__Aim of the task__.
Return every line of the material that contains the word "This", matching uppercase and lowercase letters exactly.
^^^^^^^^^^^^^^^^
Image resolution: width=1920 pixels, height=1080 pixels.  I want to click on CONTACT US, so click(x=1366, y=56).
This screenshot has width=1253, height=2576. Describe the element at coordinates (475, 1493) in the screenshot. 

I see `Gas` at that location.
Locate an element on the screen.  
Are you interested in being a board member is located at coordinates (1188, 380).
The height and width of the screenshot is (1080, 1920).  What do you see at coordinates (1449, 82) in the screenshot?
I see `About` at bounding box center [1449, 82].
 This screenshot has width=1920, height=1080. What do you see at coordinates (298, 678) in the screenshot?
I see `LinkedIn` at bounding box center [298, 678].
^^^^^^^^^^^^^^^^
__Written answer__.
This screenshot has width=1253, height=2576. Describe the element at coordinates (475, 1493) in the screenshot. 
 This screenshot has width=1920, height=1080. What do you see at coordinates (298, 678) in the screenshot?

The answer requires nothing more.